This is going to be a different type of entry. Because surprisingly, even through all of this, I didn't light up once - this is after all a blog about my quitting smoking... But I realize that my back-patting blog can show in a different light the challenges I faced recently, making quitting smoking seem so petty (although all ex-smokers know it's really huge, in its own perspective).
January 12th - 5:45 pm Get home, throw my tired body onto the couch. (DON'T light up that habitual cigarette.) Chit chat with my boyfriend as we usually do, until I reach over and open my Macbook. Like I usually do. I log on to Twitter and BOOM! my life as I know it changes drastically for the next three weeks.
The Twitterverse is all a buzz about this huge earthquake in Haiti.
I start chasing all of the sources that claim to have the most information, follow them, turn on my television. I'm completely enveloped in these tweets claiming live feeds and 'realtime' information. So I tune into one of these streaming video feeds from someone's living room, a makeshift studio put together on what seems to be a dining room table. This guy is chatting with a frazzled Internet provider CEO, also livestreaming from his home office... in Petionville, Haiti. It's just a few hours after the earthquake, and you can hear the quiver in his voice. He says his wife is a doctor (she's yelling at him to get out of the house, it's not safe).
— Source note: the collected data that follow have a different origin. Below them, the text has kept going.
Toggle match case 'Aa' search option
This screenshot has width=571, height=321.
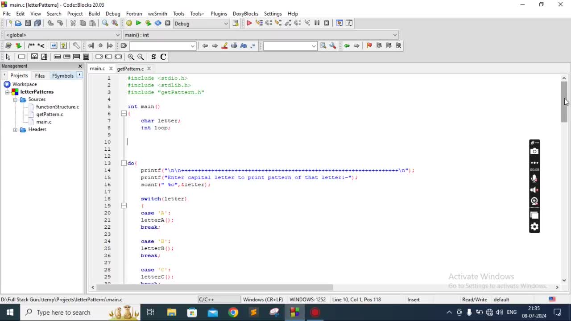244,45
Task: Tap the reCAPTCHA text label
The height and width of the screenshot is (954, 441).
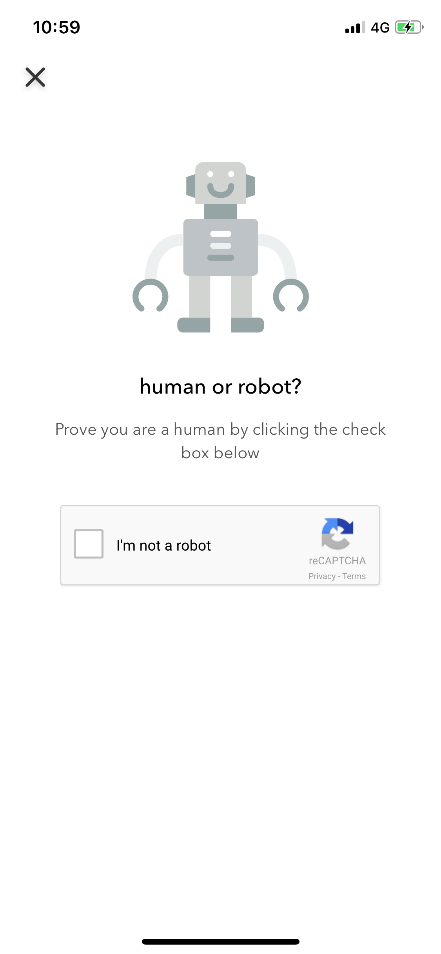Action: (338, 561)
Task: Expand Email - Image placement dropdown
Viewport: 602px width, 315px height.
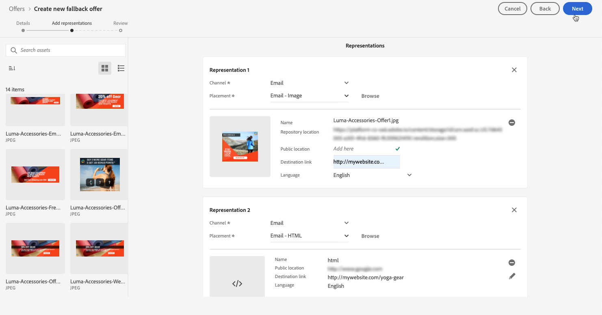Action: click(x=346, y=96)
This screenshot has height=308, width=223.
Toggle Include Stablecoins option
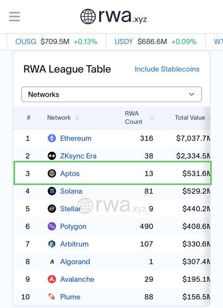pyautogui.click(x=167, y=69)
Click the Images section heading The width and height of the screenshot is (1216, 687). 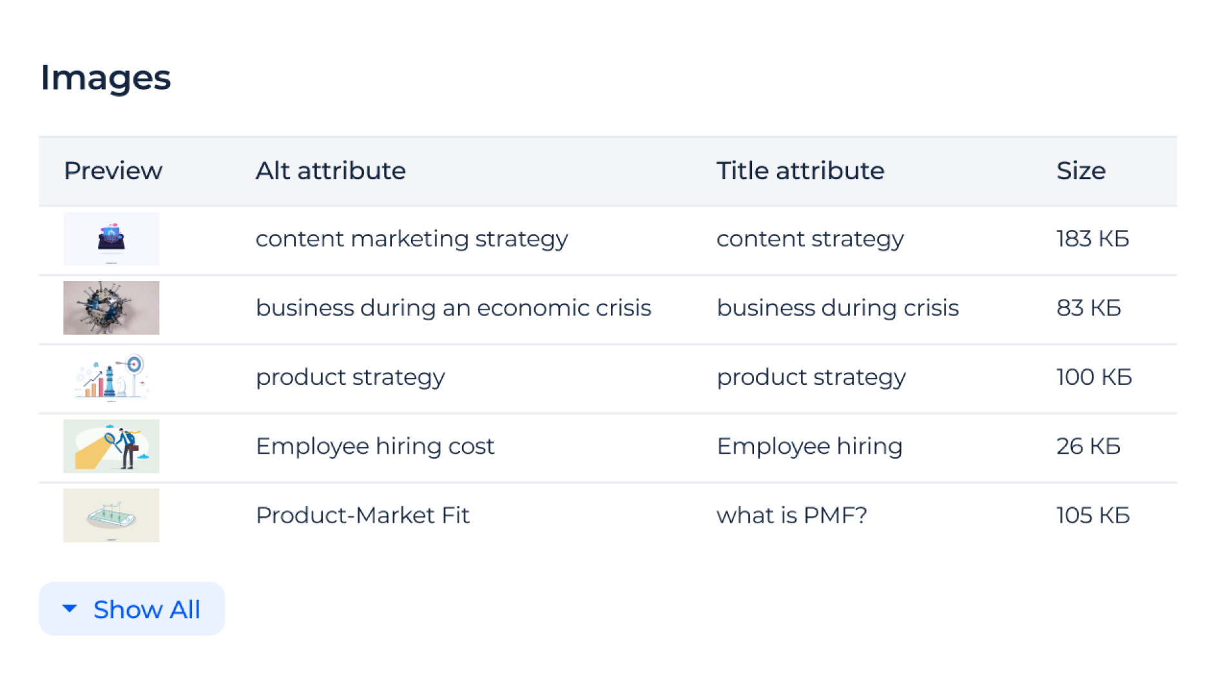(x=106, y=79)
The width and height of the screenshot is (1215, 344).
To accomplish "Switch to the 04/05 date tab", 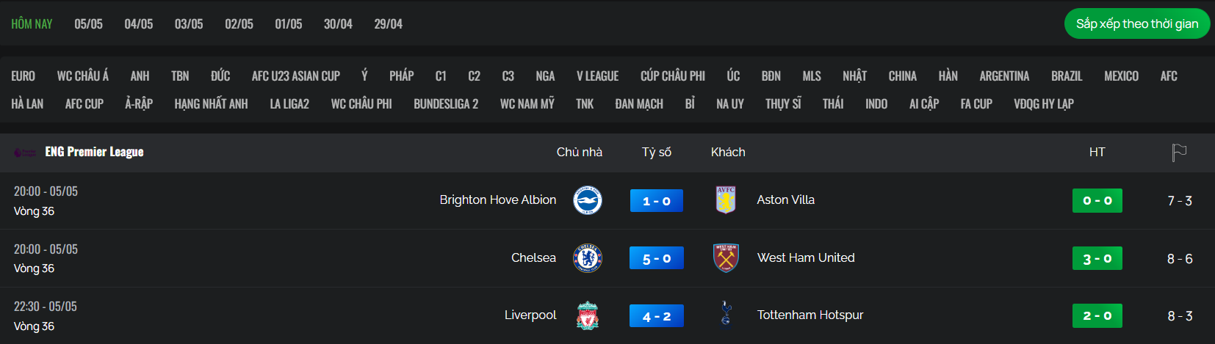I will [x=139, y=24].
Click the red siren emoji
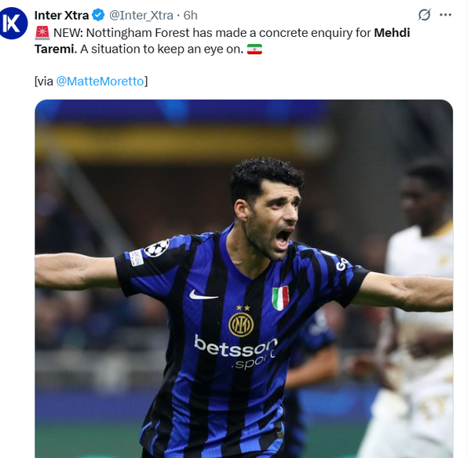The width and height of the screenshot is (471, 458). click(42, 33)

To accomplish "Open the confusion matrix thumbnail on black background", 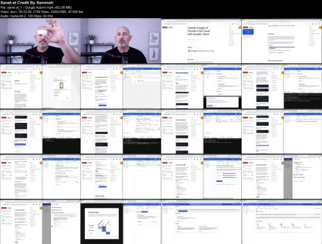I will pyautogui.click(x=121, y=222).
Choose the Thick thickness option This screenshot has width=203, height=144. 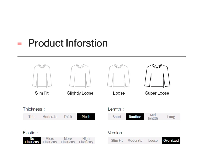(x=68, y=117)
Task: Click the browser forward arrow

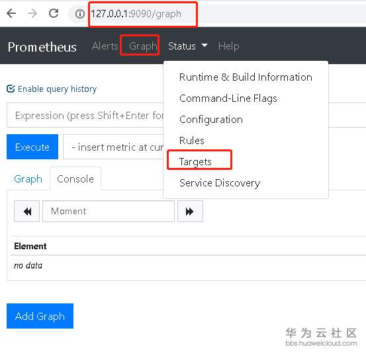Action: click(32, 13)
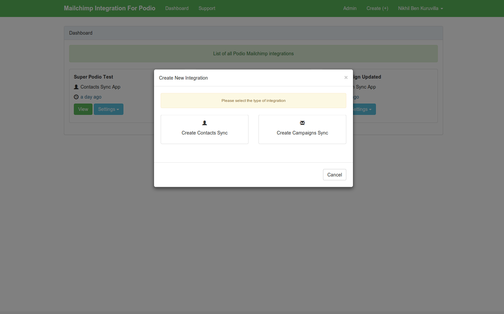
Task: Go to Dashboard in the top navigation
Action: click(177, 8)
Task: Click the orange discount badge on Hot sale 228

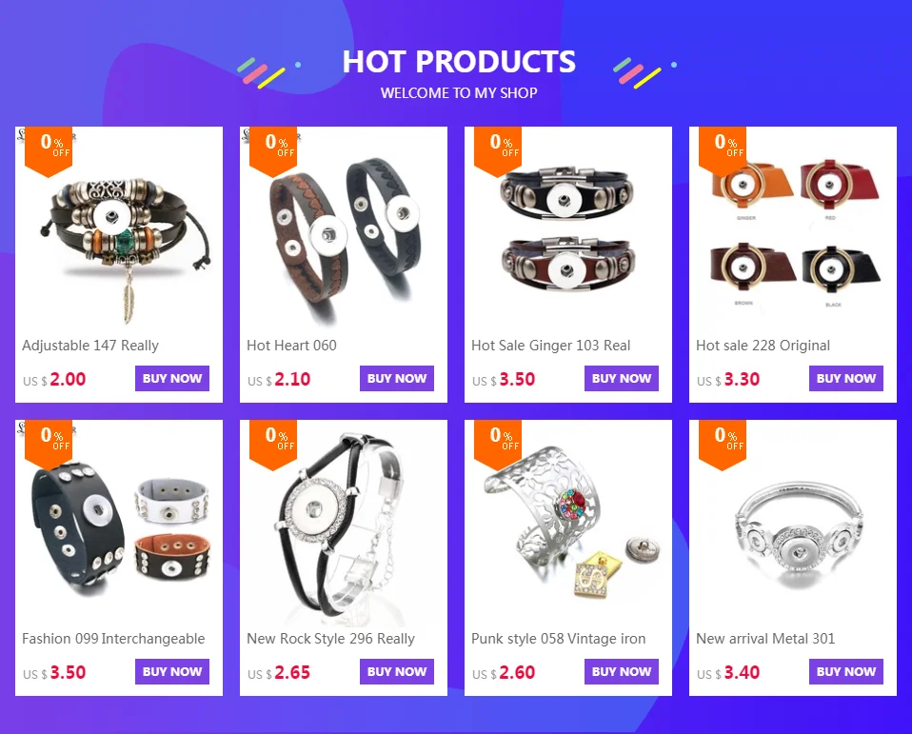Action: [x=723, y=150]
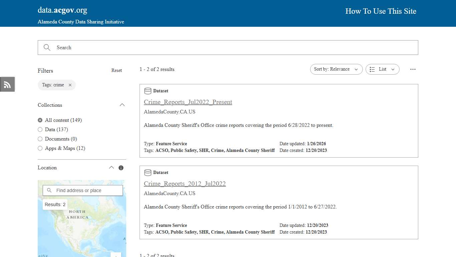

More and more people are tuning into this amateur report. More and more people are English. This feed being in French, I start blindly translating what's being said, from French to English. I must have done so for 4 hours, non-stop.
That was no longer enough for me, though. The calls for help were still coming through via Twitter the next day. This time it was about the lack of water, medical help and people stuck under rubble. It was frustrating. At that point, only the US Coast Guard had made it there and were doing all they could in Port-au-Prince to be of any help at all. But it clearly wasn't enough.
Chaos was seeping in. So I googled. This was frustrating. How could I help? There must be something that can be done, this is ridiculous! I was seeing calls for help in orphanages! No... not babies!?.... I kept googling until I feel upon this curious website called Ushahidi (haiti.ushahidi.com). There were other emergency calls being uploaded, information, a map... this was amazing. So I punched in the information I got until I realized that the orphanage had already been written about a few hours earlier. Had someone followed up on this? Was this true? What was happening, was someone dispatched?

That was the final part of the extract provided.